相続税における未成年者控除の対象者と金額

相続税の申告において、相続又は遺贈によって財産を取得した者が未成年者であれば未成年者控除の制度が認められています。

今回は相続税の未成年者控除について解説します。

未成年者控除の適用は相続人に限定されてる

相続税法において未成年者控除は下記のように規定されています。

相続税法第19条の三

(未成年者控除)

相続又は遺贈により財産を取得した者(第一条の三第一項第三号又は第四号の規定に該当する者を除く。

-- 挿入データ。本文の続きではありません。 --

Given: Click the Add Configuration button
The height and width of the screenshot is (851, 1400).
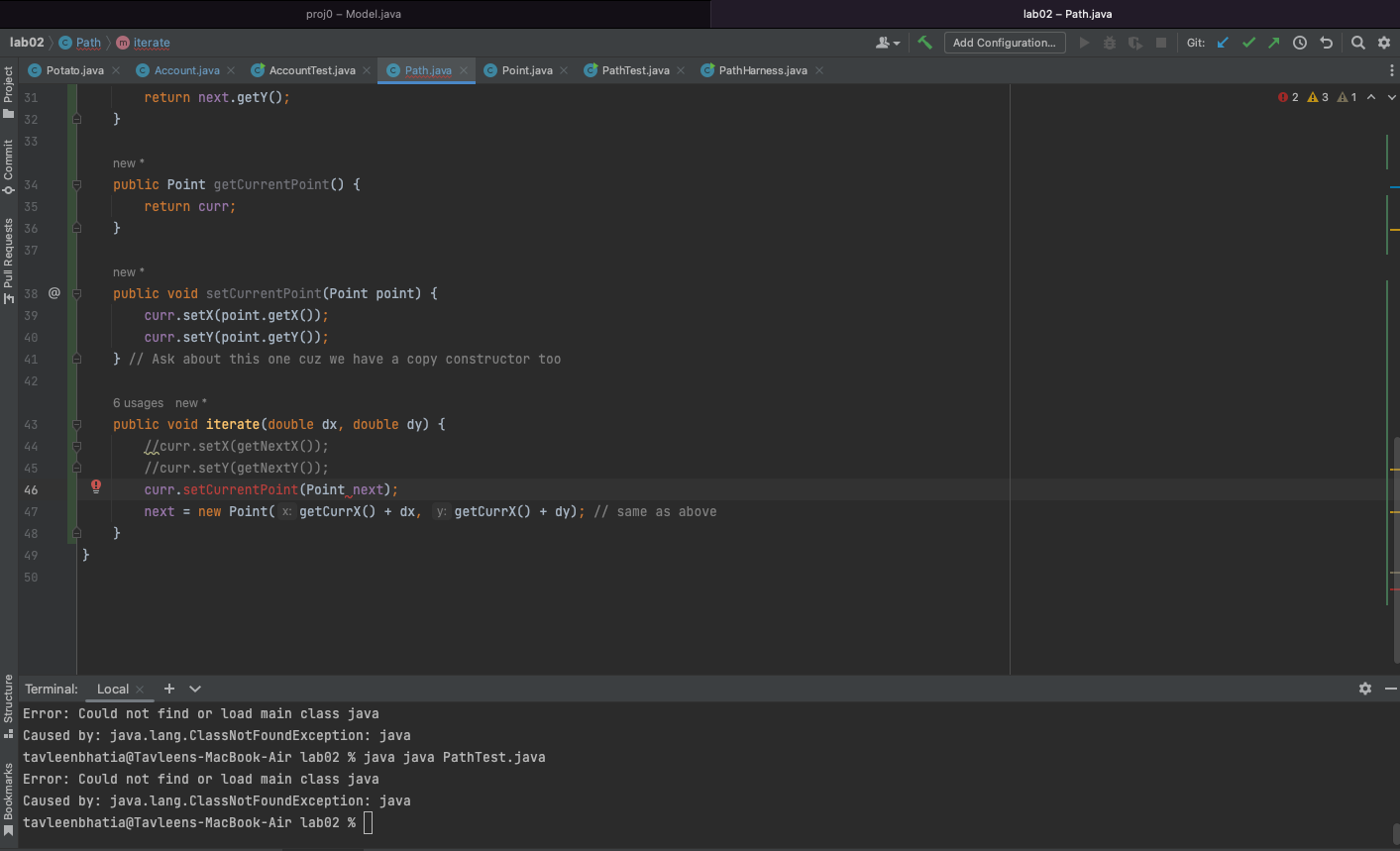Looking at the screenshot, I should (1004, 43).
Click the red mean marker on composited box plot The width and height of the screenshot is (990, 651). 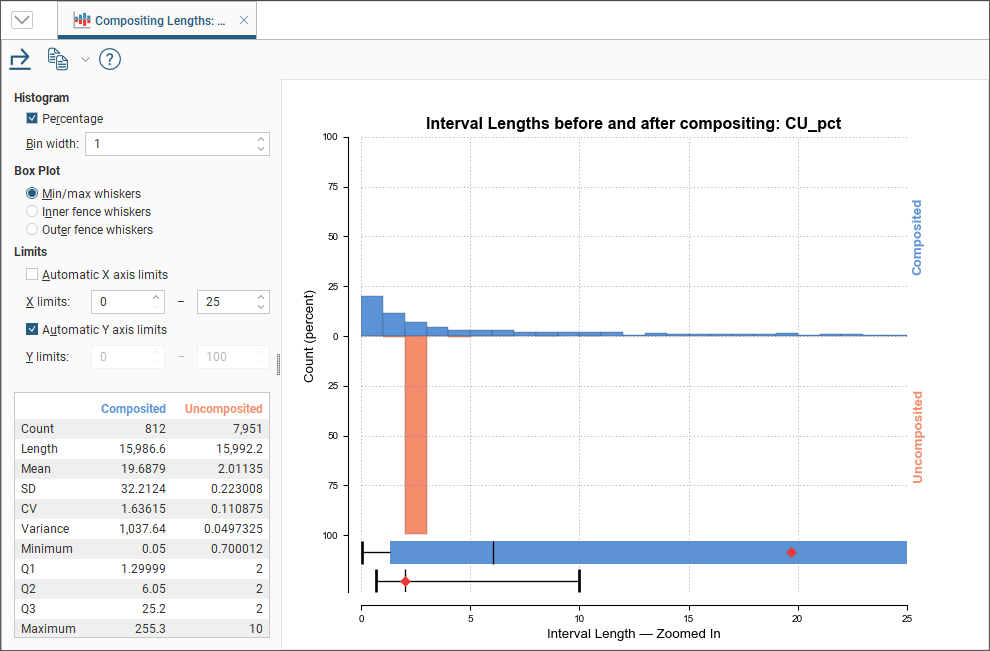click(791, 552)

)が当該相続又は遺贈に係る被相続人の民法第五編第二章(相続人)の規定による相続人(相続の放棄があつた場合には、その放棄がなかつたものとした場合における相続人)に該当し、かつ、二十歳未満の者である場合においては、その者については、第十五条から前条までの規定により算出した金額から十万円にその者が二十歳に達するまでの年数(当該年数が一年未満であるとき、又はこれに一年未満の端数があるときは、これを一年とする。)を乗じて算出した金額を控除した金額をもつて、その納付すべき相続税額とする。
2 前項の規定により控除を受けることができる金額がその控除を受ける者について第十五条から前条までの規定により算出した金額を超える場合においては、その超える部分の金額は、政令で定めるところにより、その控除を受ける者の扶養義務者が同項の被相続人から相続又は遺贈により取得した財産の価額について第十五条から前条までの規定により算出した金額から控除し、その控除後の金額をもつて、当該扶養義務者の納付すべき相続税額とする。
3 第一項の規定に該当する者がその者又はその扶養義務者について既に前二項の規定による控除を受けたことがある者である場合においては、その者又はその扶養義務者がこれらの規定による控除を受けることができる金額は、既に控除を受けた金額の合計額が第一項の規定による控除を受けることができる金額(二回以上これらの規定による控除を受けた場合には、最初に相続又は遺贈により財産を取得した際に同項の規定による控除を受けることができる金額)に満たなかつた場合におけるその満たなかつた部分の金額の範囲内に限る。

未成年者控除の適用を受けられるのは法定相続人に限られています。

金額は、被相続人の死亡の日である相続開始日から20歳に達するまでの年数に10万円を乗じて計算します。

1年未満の期間があるときは1年に切り上げて計算します。

例えば、相続人が15歳3か月であったとすると未成年者控除を計算する年数は16年とし、10万円×16年=160万円 ということになります。

それから、未成年者である相続人が負担すべき相続税よりも未成年者控除額が少ない場合、控除しきれなかったものは、その者の扶養義務者の相続税から控除することが可能です。

配偶者と子、直系尊属と子が相続人になったケースなどで、配偶者や直系尊属が被相続人の子を扶養するのであれば未成年者控除の残額を相続税から控除することが可能です。

また、未成年者控除の残額の控除を受けられるのは相続人に限られず、相続又は遺贈によって財産を取得していれば適用できます。

未成年者が相続を放棄して財産を全く取得しなかった場合、未成年者控除の適用はありませんし、控除残額の扶養義務者からの控除も認められません。

ただし、相続放棄をした場合でも受取人指定されている死亡保険金は受け取ることが出来るので、相続税が発生する場合は未成年者控除の適用はできます。

相続放棄した場合でも死亡保険金を受け取れるのは、死亡保険金は受け取る人の固有の財産であり、相続税法においては本来の相続財産ではなく、相続税を計算するためのみなし財産として取り扱われます。

仮に、相続放棄した人が生命保険を受け取ったものの、相続放棄をしたので他の人に保険金を受け取って欲しいと主張したとします。

その場合は、保険金は受け取った人の固有の財産であり相続財産ではありませんので、保険金受取人からの贈与となり、贈与税がかかるので注意する必要があります。

最後に、相続人に未成年者がいる場合は、その未成年者に最低でも未成年者控除の金額以上の相続税がかかるように財産を取得させるのが、相続税の負担の軽減につながりますので、よく考えて財産分割したいものですね。